Task directions -> Exactly the lines from the one containing "Follow the Großbrand" to the final line below should be output, and no others.
(Records supplied Opens)
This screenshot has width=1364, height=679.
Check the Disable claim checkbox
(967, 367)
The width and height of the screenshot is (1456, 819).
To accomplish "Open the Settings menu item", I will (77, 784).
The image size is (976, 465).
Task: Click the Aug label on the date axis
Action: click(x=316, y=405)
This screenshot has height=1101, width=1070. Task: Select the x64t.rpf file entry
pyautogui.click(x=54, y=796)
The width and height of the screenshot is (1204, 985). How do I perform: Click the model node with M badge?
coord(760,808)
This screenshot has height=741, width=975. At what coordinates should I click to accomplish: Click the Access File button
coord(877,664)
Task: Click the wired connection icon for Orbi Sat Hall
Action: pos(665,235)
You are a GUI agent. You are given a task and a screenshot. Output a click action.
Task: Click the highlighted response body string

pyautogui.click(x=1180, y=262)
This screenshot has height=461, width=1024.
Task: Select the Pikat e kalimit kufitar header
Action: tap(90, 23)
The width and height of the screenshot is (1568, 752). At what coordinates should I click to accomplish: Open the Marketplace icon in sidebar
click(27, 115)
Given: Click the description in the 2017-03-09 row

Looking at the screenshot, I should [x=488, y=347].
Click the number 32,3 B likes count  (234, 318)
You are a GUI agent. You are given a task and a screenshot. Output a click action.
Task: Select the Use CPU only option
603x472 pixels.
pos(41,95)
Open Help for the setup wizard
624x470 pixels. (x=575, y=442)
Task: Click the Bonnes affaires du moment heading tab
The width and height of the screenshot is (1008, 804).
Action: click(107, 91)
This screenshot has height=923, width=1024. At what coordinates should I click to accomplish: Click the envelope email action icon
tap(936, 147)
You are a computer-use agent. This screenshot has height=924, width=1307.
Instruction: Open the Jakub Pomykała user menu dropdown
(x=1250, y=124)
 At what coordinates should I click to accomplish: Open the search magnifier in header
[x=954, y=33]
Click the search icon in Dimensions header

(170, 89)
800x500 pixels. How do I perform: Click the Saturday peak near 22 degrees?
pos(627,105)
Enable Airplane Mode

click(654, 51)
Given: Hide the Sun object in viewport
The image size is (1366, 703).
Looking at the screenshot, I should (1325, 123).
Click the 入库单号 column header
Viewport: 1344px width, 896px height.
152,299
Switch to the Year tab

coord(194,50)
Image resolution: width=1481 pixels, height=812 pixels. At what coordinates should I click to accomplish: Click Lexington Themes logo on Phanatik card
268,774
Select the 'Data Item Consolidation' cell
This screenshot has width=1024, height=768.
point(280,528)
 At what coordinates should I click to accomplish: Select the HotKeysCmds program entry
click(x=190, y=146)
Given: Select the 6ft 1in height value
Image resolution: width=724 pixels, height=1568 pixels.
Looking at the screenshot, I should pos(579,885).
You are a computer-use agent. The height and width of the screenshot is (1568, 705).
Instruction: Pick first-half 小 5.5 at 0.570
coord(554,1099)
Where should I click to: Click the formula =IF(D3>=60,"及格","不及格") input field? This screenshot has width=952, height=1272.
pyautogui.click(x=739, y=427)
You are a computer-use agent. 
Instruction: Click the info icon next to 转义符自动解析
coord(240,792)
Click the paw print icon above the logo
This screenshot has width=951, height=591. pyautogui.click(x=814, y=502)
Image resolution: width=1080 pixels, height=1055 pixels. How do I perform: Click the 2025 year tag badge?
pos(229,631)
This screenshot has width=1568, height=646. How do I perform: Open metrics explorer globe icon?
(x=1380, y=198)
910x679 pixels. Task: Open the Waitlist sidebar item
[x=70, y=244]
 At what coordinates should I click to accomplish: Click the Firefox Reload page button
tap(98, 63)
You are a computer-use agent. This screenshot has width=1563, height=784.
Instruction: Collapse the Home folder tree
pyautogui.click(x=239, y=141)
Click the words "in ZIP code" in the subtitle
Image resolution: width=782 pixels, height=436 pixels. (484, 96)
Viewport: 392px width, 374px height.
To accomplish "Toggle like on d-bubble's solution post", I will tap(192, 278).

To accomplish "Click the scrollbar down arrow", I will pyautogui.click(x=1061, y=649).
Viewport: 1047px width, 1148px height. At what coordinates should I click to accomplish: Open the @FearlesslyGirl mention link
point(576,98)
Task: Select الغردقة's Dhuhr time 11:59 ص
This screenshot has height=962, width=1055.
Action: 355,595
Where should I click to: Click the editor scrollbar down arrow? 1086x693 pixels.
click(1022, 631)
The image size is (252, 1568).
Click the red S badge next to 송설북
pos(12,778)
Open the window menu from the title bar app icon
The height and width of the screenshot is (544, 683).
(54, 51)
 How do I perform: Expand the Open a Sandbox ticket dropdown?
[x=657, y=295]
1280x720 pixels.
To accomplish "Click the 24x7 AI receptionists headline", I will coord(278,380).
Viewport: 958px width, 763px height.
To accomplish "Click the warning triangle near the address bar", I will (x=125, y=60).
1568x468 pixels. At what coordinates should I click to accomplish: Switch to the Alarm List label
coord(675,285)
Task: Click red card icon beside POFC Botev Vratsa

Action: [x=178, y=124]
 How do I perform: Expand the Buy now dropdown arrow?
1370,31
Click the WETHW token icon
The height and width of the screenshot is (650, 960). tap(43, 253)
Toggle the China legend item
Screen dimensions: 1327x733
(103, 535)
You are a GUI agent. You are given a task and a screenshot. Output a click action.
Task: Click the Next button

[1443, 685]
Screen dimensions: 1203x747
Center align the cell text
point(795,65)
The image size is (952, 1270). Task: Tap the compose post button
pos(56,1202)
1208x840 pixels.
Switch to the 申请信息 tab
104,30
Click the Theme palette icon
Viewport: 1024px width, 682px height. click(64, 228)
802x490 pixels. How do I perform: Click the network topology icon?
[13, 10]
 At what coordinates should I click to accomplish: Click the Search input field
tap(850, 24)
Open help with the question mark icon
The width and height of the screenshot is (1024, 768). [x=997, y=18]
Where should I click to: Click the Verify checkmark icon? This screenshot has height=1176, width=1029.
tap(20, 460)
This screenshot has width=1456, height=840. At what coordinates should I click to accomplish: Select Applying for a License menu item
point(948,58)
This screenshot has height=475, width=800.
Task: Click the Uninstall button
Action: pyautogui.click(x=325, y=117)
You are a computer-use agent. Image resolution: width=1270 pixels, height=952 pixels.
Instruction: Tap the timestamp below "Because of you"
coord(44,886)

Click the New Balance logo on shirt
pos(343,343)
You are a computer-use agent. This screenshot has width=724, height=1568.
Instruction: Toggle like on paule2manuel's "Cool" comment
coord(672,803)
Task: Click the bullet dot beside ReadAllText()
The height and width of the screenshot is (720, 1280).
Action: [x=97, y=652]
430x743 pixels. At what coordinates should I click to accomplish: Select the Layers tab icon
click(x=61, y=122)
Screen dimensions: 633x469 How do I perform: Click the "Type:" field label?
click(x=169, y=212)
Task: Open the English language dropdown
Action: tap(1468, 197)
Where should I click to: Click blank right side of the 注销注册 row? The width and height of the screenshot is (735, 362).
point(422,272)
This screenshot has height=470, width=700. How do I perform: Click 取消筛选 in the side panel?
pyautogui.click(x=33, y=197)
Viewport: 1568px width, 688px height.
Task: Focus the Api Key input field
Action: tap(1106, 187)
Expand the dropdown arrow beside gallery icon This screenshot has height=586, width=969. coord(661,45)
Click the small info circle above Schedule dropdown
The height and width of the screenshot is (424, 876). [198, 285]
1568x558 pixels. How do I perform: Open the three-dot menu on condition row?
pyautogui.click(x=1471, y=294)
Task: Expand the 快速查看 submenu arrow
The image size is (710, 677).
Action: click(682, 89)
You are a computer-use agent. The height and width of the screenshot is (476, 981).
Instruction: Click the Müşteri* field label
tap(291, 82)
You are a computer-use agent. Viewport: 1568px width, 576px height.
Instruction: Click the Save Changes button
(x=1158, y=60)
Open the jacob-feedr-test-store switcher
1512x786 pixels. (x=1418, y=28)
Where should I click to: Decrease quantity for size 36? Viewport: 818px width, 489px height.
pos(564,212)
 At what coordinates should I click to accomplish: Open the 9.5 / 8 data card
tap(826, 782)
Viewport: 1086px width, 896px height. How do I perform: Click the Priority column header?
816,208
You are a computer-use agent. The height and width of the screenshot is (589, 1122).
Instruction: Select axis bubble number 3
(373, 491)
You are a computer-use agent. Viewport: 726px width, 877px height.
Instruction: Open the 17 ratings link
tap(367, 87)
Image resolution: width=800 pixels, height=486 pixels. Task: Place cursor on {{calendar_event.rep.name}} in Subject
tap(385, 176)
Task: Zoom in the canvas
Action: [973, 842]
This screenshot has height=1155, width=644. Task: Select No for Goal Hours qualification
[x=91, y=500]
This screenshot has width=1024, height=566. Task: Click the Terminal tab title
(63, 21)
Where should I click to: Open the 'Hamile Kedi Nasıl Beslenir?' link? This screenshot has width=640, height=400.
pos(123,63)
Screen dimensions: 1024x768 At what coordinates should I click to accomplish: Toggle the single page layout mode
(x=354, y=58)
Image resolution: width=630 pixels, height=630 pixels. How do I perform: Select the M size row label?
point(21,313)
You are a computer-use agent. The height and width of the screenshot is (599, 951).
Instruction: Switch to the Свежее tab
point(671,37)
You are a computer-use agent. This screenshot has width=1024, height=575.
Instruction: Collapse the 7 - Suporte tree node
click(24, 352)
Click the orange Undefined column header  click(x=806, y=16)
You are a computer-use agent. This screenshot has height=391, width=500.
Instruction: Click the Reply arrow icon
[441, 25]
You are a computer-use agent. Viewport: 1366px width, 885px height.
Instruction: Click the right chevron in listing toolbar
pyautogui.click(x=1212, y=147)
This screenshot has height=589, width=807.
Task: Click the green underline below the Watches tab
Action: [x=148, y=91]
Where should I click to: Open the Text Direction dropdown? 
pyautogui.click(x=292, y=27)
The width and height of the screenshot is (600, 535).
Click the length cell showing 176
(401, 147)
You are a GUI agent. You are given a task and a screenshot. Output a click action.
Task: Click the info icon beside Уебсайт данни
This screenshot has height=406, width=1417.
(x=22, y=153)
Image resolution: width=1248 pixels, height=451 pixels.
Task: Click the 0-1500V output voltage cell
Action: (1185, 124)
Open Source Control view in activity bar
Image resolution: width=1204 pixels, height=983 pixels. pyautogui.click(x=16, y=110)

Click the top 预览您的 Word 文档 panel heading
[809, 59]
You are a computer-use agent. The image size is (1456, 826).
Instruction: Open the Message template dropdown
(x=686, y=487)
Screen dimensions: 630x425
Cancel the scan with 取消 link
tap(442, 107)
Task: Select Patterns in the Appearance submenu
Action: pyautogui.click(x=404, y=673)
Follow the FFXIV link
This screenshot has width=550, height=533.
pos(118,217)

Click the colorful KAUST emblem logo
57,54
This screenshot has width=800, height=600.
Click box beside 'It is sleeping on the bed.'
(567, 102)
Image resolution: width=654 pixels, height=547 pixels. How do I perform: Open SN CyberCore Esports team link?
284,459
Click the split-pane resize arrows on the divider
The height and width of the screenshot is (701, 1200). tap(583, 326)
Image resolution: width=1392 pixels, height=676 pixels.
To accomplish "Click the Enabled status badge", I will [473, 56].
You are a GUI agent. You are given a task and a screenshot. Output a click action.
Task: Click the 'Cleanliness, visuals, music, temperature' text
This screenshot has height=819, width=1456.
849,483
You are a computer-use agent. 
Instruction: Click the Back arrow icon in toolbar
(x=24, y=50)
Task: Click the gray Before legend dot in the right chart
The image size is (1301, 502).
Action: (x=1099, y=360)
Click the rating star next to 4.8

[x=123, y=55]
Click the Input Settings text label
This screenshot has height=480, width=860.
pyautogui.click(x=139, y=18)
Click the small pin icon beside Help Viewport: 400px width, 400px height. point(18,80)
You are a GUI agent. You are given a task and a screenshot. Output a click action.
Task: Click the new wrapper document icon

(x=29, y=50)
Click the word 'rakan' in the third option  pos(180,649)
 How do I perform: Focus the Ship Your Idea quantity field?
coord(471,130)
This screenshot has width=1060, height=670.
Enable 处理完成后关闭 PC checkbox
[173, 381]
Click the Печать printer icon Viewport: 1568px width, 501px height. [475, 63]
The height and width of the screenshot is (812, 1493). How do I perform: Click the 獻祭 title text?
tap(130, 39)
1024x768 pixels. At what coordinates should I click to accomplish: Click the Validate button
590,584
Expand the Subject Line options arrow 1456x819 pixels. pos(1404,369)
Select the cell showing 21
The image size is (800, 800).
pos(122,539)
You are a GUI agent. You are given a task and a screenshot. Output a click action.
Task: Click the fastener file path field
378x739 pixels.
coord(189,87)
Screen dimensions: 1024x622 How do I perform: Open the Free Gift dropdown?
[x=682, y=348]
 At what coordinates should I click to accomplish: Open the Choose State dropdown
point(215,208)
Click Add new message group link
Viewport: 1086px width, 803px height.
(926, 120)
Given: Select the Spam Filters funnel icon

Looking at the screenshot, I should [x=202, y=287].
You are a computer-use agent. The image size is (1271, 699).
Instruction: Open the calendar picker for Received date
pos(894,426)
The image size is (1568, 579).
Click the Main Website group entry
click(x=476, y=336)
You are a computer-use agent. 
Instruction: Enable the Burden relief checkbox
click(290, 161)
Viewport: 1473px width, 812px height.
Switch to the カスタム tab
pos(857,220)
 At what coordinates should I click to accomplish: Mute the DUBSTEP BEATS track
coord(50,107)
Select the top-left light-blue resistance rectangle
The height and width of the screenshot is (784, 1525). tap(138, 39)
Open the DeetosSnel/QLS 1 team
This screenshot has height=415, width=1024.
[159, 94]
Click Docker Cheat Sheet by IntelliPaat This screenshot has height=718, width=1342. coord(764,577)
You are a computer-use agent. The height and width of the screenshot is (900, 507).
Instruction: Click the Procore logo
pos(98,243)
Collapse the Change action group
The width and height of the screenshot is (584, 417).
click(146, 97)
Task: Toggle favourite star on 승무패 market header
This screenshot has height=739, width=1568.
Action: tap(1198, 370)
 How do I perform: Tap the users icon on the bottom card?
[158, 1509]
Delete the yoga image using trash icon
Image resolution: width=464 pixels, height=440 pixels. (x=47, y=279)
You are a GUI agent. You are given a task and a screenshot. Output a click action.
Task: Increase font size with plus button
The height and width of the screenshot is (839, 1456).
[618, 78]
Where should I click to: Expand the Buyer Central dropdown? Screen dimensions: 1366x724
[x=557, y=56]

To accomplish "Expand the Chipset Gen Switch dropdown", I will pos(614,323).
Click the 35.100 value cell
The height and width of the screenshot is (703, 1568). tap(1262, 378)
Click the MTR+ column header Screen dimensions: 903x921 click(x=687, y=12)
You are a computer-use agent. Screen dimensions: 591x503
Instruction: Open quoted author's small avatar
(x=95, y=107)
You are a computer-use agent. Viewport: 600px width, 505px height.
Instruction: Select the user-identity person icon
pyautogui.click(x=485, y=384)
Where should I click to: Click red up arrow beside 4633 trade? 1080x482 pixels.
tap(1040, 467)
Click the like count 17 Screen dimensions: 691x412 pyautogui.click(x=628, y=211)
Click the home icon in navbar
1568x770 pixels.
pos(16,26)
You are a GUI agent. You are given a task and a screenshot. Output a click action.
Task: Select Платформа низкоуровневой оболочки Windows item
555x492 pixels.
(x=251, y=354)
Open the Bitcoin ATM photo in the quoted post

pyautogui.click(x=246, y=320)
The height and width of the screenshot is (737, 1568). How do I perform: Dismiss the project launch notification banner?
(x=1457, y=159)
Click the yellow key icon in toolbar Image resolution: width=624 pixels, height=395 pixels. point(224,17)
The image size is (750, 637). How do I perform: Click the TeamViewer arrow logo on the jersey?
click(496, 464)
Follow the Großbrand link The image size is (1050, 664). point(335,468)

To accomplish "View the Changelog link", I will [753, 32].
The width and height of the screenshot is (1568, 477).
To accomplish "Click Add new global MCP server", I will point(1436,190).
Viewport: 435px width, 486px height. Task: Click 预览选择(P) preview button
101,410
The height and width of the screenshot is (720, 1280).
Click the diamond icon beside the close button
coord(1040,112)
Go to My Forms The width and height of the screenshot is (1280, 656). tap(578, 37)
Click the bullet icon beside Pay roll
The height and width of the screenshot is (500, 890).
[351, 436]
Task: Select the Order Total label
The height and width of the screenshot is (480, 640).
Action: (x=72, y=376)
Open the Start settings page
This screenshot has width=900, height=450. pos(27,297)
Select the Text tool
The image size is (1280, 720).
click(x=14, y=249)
(Records supplied Closes)
Response to this exercise ->
Follow the Großbrand link The image size is (1050, 664). point(335,468)

To accomplish "View the Changelog link", I will [753, 32].
The width and height of the screenshot is (1568, 477).
To accomplish "Click Add new global MCP server", I will point(1436,190).
Viewport: 435px width, 486px height. Task: Click 预览选择(P) preview button
101,410
The height and width of the screenshot is (720, 1280).
Click the diamond icon beside the close button
coord(1040,112)
Go to My Forms The width and height of the screenshot is (1280, 656). tap(578, 37)
Click the bullet icon beside Pay roll
The height and width of the screenshot is (500, 890).
[351, 436]
Task: Select the Order Total label
The height and width of the screenshot is (480, 640).
Action: (x=72, y=376)
Open the Start settings page
This screenshot has width=900, height=450. pos(27,297)
Select the Text tool
The image size is (1280, 720).
click(x=14, y=249)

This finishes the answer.